#Joint Chiefs Chair Gen. Milley reminds troops of oath to American people

Joint Chiefs Chair Gen. Milley reminds troops of oath to American people

June 4, 2020 | 1:16pm

WASHINGTON — Joint Chiefs of Staff Chairman Gen. Mark Milley penned a memo to the armed forces on Tuesday reminding them of their oath to defend the Constitution and serve the American people.

The memo from the nation’s highest-ranking military officer, obtained by CBS News, reminds troops to embody the values of the Constitution, including the principle that all men and women are born equal, and includes an unusual handwritten note.

“We all committed our lives to the idea that is America — We will stay true to that oath and the American people,” Milley wrote to the Joint Forces.

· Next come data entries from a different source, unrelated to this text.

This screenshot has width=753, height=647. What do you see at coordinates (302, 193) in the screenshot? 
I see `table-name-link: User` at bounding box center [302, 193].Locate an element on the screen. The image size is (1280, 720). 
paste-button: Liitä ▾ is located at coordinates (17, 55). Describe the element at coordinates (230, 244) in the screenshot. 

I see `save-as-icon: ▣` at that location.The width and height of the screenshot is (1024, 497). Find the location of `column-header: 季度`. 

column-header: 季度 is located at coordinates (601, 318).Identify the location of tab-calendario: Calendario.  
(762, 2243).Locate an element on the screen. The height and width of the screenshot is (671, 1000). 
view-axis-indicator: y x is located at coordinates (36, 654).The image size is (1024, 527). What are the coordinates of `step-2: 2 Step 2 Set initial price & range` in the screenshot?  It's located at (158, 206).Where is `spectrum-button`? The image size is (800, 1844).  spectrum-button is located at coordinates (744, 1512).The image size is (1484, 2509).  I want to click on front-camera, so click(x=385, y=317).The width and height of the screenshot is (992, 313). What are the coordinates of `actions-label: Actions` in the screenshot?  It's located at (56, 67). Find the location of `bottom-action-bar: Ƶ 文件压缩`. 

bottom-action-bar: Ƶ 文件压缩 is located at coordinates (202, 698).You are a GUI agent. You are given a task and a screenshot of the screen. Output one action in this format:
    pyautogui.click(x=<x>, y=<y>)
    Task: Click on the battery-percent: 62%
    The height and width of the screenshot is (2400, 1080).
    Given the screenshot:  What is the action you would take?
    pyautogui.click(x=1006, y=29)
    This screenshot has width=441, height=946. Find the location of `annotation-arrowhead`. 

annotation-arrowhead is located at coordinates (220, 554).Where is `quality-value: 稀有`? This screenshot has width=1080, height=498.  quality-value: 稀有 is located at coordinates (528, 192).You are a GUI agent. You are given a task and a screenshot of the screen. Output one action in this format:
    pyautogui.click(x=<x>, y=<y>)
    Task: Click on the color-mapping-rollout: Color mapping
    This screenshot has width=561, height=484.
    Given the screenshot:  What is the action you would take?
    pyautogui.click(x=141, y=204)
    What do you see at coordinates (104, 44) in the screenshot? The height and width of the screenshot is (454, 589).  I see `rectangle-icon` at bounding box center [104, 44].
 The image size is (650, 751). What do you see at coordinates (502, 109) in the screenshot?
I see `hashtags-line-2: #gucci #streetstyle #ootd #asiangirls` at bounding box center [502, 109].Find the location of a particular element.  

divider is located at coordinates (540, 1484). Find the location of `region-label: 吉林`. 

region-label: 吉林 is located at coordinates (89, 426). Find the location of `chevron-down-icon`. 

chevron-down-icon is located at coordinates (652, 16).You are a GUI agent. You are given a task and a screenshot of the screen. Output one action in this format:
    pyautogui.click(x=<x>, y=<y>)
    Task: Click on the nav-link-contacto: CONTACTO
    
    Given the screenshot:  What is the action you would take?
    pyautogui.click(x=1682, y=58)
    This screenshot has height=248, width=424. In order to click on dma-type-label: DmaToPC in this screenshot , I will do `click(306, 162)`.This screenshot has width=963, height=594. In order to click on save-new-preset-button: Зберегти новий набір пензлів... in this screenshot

The memo was dated with a handwritten June 2, the day after US Park police cleared an area outside the White House — firing smoke canisters and pepper balls into the crowd to disperse them, ahead of the evening’s curfew, and minutes before President Trump visited St John’s Episcopal Church.

Milley’s letter comes to light a day after Defense Secretary Mark Esper on Wednesday announced he was opposed to Trump’s stance of using the military to quell the violence roiling US cities following the death of George Floyd in police custody.

And also follow’s Esper predecessor James Mattis’ Atlantic op-ed criticizing the president’s leadership — accusing him of trying to divide the American people.

Milley’s unclassified memo also told Joint Forces soldiers that the National Guard was operating under the authority of state governors, not the president, to “protect lives and property, preserve peace, and ensure public safety.”

“As members of the Joint Forces — comprised of all races, colors and creeds — you embody the values of our Constitution. Please remind all of our troops and leaders that we will uphold the values of our nation, and operate consistent with national laws and our own high standards of conduct at all times,” Milley wrote.

Trump on Monday threatened to invoke the Insurrection Act of 1807 to send military forces to states experiencing once-in-a-generation unrest, vowing to override governors who did not ask his administration for help.

Both Esper and Milley were part of the entourage that accompanied Trump to St John’s on Monday evening, with Esper later claiming that he had no idea they were going to the church, destroyed by protesters the night before, for a “photo op.”